The accused appealed to the Supreme Court. The following issues were put to the Court:
1. whether police breached accused's right to be free from unreasonable search or seizure
2. whether accused abandoned his privacy interest in contents of garbage bags when he placed them at edge of his property for collection.

The Court found that the police did not breach the accused's right to be free from unreasonable search and seizure and that the accused has abandoned his privacy interest when he placed his garbage for collection at the rear of his property where it was accessible to any passing member of the public. The accused did everything required to rid himself of the items taken as evidence. His conduct was incompatible with any reasonable expectation of confidentiality. Neither the search of the contents of the accused's garbage nor the subsequent search of his dwelling breached s. 8 of the Charter. Hence, the evidence seized in both searches was admissible at the accused's trial and should not be excluded under section 24(2) of the Charter.

===Expectation of privacy standard===
Expectation of privacy is a normative standard. Privacy analysis is laden with value judgments which are made from the independent perspective of the reasonable and informed person who is concerned about the long‑term consequences of government action for the protection of privacy.

In assessing the reasonableness of a claimed privacy interest, the Court is to look at the “totality of the circumstances”, and this is so whether the claim involves aspects of personal privacy, territorial privacy, or informational privacy.
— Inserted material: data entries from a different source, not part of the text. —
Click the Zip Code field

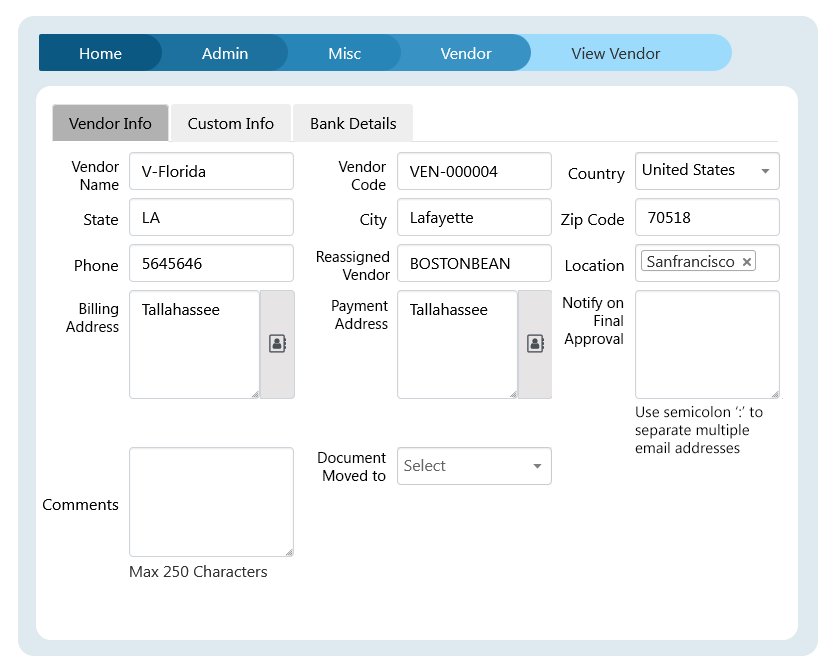(x=706, y=217)
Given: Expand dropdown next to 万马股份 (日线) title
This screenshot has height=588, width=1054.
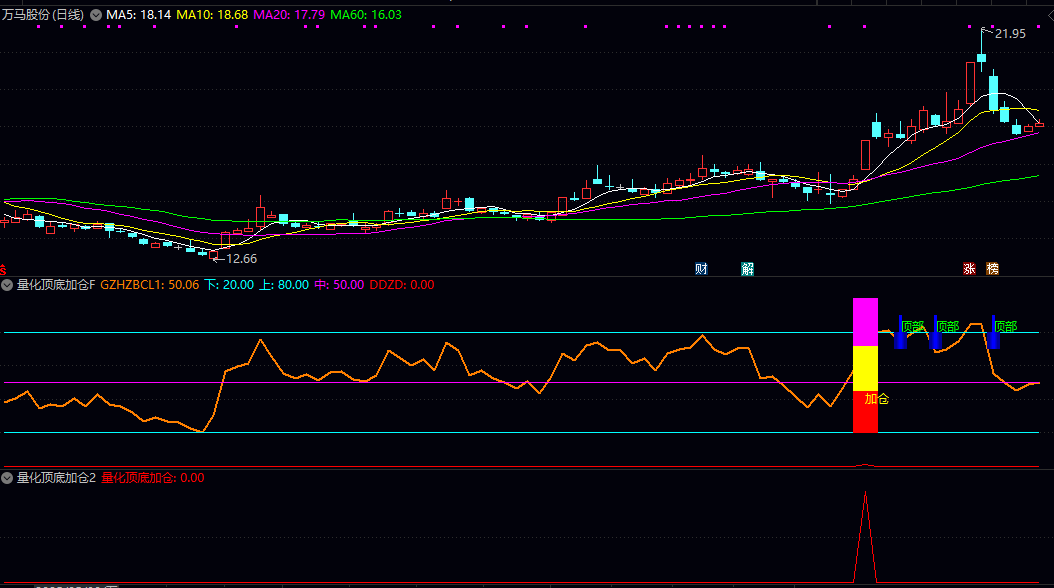Looking at the screenshot, I should pos(96,15).
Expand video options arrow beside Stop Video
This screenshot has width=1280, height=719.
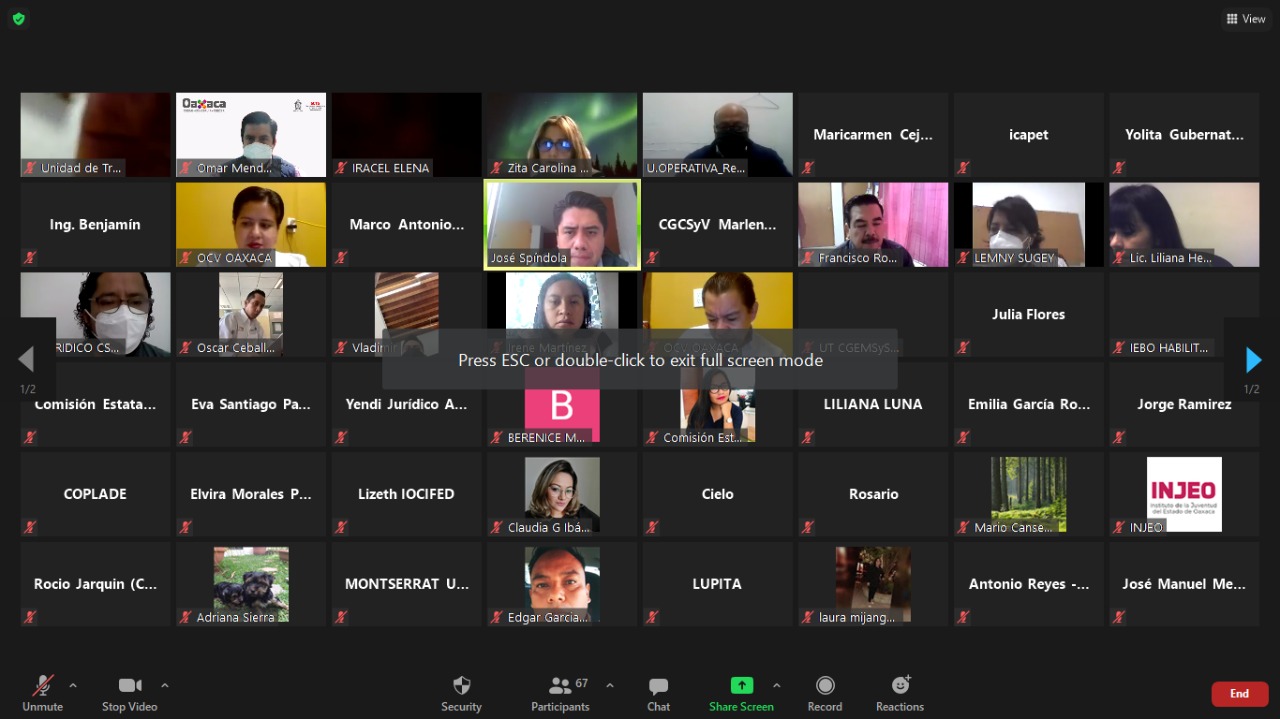click(165, 686)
Frequently the claimant will assert overlapping interests. The assessment always requires close attention to context and first involves an analysis of the nature or subject matter of the evidence in issue.
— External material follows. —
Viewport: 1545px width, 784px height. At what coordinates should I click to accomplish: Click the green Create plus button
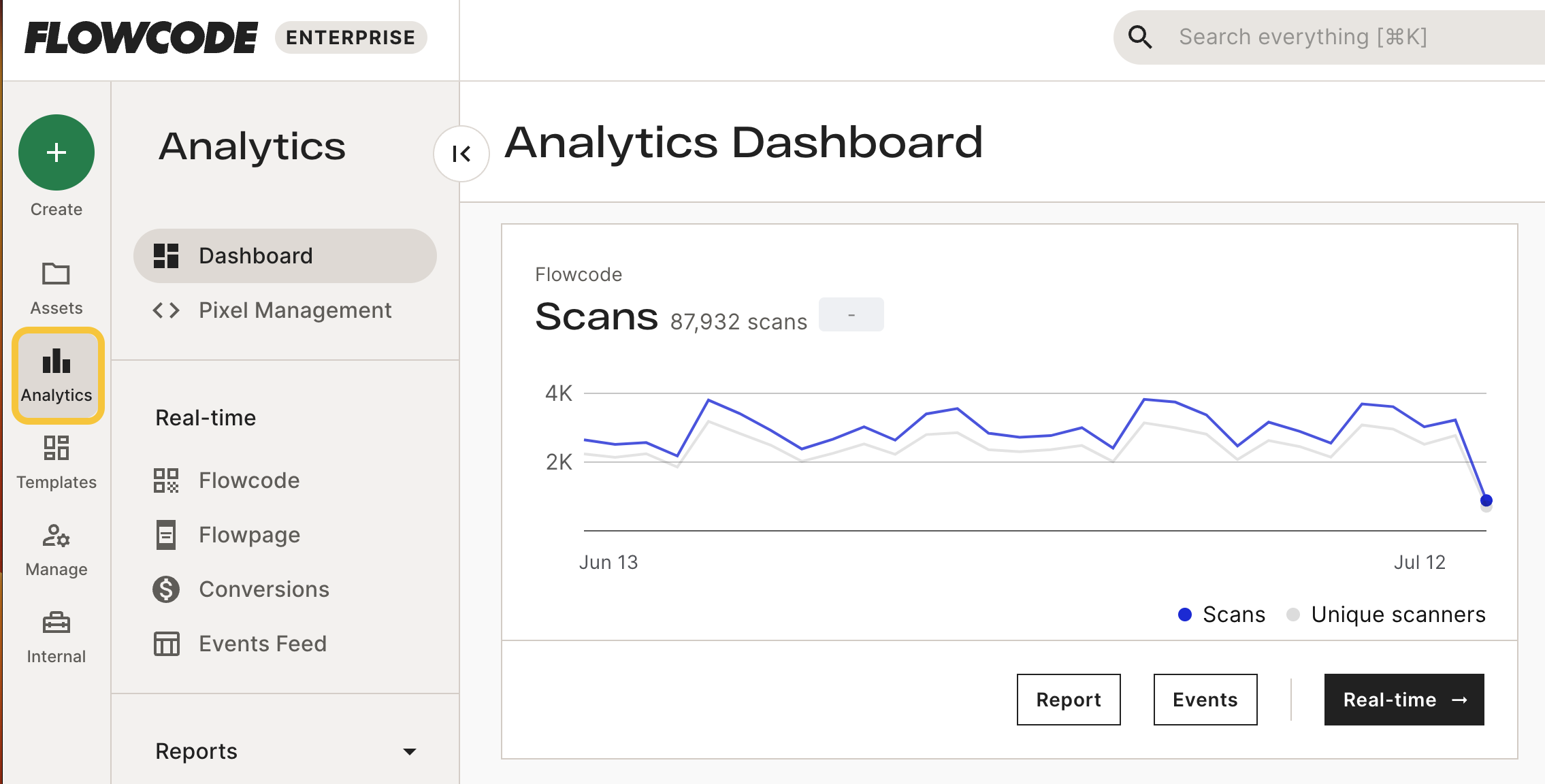(x=56, y=152)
The reasonableness of an expectation of privacy varies with :
- the nature of the matter sought to be protected,
- the circumstances in which and the place where state intrusion occurs,
- and the purposes of the intrusion.

In this case, the accused's garbage was put out for collection in the customary location for removal at or near his property line and there was no manifestation of a continuing assertion of privacy or control. Territorial privacy is implicated in this case because the police reached across the accused's property line to seize the bags; however, the physical intrusion by the police was relatively peripheral and, viewed in context, is better seen as pertaining to a claim of informational privacy. The accused's concern was with the concealed contents of the garbage bags which, unlike the bags, were clearly not in public view.

===Abandonment===
Abandonment is a conclusion inferred from the conduct of the individual claiming the s. 8 right that he or she had ceased to have a reasonable expectation of privacy with regard to it at the time it was taken by the police or other state authority. Being an inference from the claimant's own conduct, a finding of abandonment must relate to something done or not done by that individual, and not to anything done or not done by the garbage collectors, the police or anyone else involved in the subsequent collection and treatment of the "bag of information".

The accused abandoned his privacy interest in the information when he placed the garbage bags for collection at the back of his property adjacent to the lot line. He had done everything required of him to commit the bags to the municipal collection system.
Since the accused had abandoned his garbage before it was seized by the police, he had no subsisting privacy interest at the time it was seized. The police conduct was objectively reasonable. The accused's lifestyle and biographical information was exposed, but the effective cause of the exposure was the act of abandonment by the accused, not an intrusion by the police into a subsisting privacy interest.